▶ **PROBLEMS**
a. Using the web development and hosting agreement, answer these questions, one per line: (i) To which projects does the agreement apply? (ii) What kind of agreement does it say it is not, except where specified? (iii) For about how many hours per day does the Web Server make Web sites accessible to Internet users?
b. Translate this sentence from the web development and hosting agreement into Spanish: "Please note that this agreement may be updated from time to time as required to keep pace with technology, law, or to accommodate issues we or our customers experience."

▶ **TEXT EXCERPT**

====================

PREAMBLE

This General Web Development and Hosting Agreement has been specifically written to guide Web site development and Hosting for our more limited or “entry-level” Web sites. More comprehensive Web Development and Hosting projects are initiated with a written and signed agreement which becomes the controlling document for those projects. This agreement does not apply to those projects, but does apply to all other Web Development and Hosting projects initiated only by purchase order.

We believe this agreement to be fair and balanced. You will find within the agreement clear definitions of any terminology unique to this process. However, since we want you to be comfortable with this document and what it implies, please don’t hesitate to ask for clarification of any items or terms with which you are unfamiliar.

We would like to point out that this agreement is not a software licensing Agreement and should not be considered as such except where specified in the agreement. It is more correctly an agreement written to clearly define the responsibilities of both parties as your Web site is developed and brought on-line. Please mention this to your legal counsel when you pass it on for their review.

While we always desire to satisfy our customers, we have found this agreement to be a good and reasonable foundation on which to base our relationship. Please note that this agreement may be updated from time to time as required to keep pace with technology, law, or to accommodate issues we or our customers experience.

 

GASLIGHT MEDIA GENERAL WEB DEVELOPMENT AND HOSTING AGREEMENT

This Web Site Development and Hosting Agreement (”Agreement”) is entered into as of the date of acceptance (“Effective Date”) by Gaslight Media (“Developer”) of a purchase order or other formal request for Web Development and Hosting services (“Customer Order”) from a person or entity wishing to receive these services (“Customer”) and payment of the full fee for deployment of Web site and the first month of Hosting and related services.

Section 1

DEFINITIONS

When used in this Agreement, the capitalized terms listed in this Section shall have the following meanings:

1.1 Agreement — this document.

1.2 Code — HTML computer programming/formatting code, any files necessary to make image maps function, and any server code necessary to make forms, buttons, check-boxes, and the like function, and any server code necessary to integrate enhanced or interactive features, interact with computer databases, and provide additional features as specified.

1.3 Deliverables — all Code, Documentation, Reports, and other materials developed by Developer in the course of its performance under this Agreement, and any other items necessary for the operation of Customer’s Web site (other than third-party operating system software, third-party networking software, Web Browsers, hardware, and code not specifically developed for Customer), including all Enhancements thereto.

1.4 Internet — the world-wide network of computers commonly understood to provide some or all of the following features, among others: electronic mail, file transfers through File Transfer Protocol (“FTP”), Telnet access to local and remote computers, UseNet Newsgroups, Gopher access to information on local and remote computers, Wide Area Information Servers (“WAIS”), and World Wide Web access.

1.5 Proprietary Materials — all Code, Documentation, Reports, and other materials developed by Developer that was not specifically developed for Customer under this Agreement.

1.6 Web Page — a document or file that is formatted using HTML and that is intended to be accessible by Internet users with a Web Browser.

1.7 Web Server — the computer or computers that Developer uses to make Web sites accessible to Internet users approximately 24 hours per day.

====================

▶ **COLLECTED MATERIAL**

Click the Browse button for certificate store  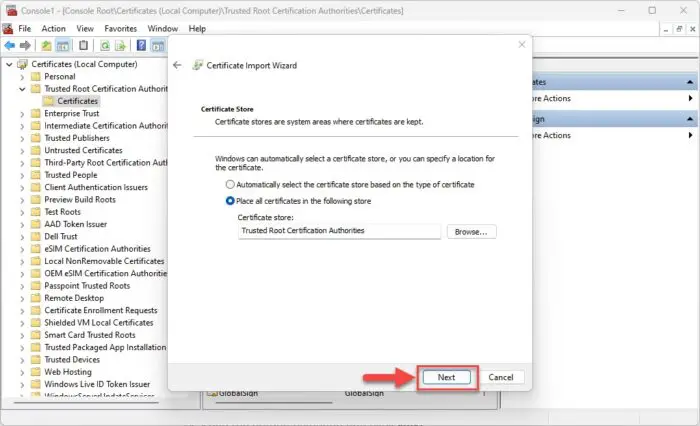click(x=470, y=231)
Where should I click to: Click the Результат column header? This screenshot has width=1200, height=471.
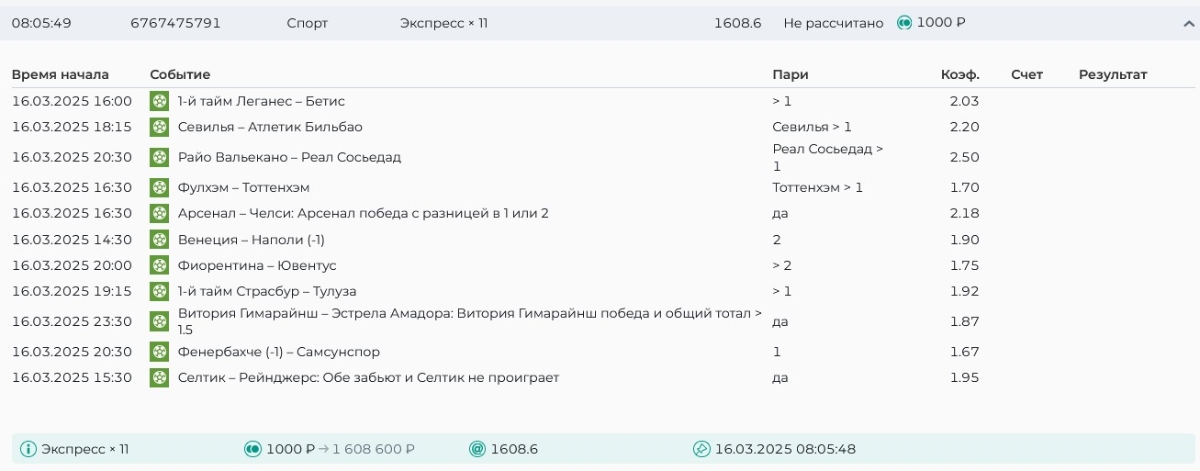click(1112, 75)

====================

▶ **SOLUTIONS TO THE TASKS**
a.
(i) All Web Development and Hosting projects, other than the more comprehensive ones governed by a written and signed agreement, that are initiated only by purchase order.
(ii) A software licensing agreement.
(iii) Approximately 24 hours per day.

b. Tenga en cuenta que este acuerdo puede actualizarse periódicamente, según sea necesario, para mantenerse al ritmo de la tecnología y de la ley, o para dar cabida a los problemas que experimentemos nosotros o nuestros clientes.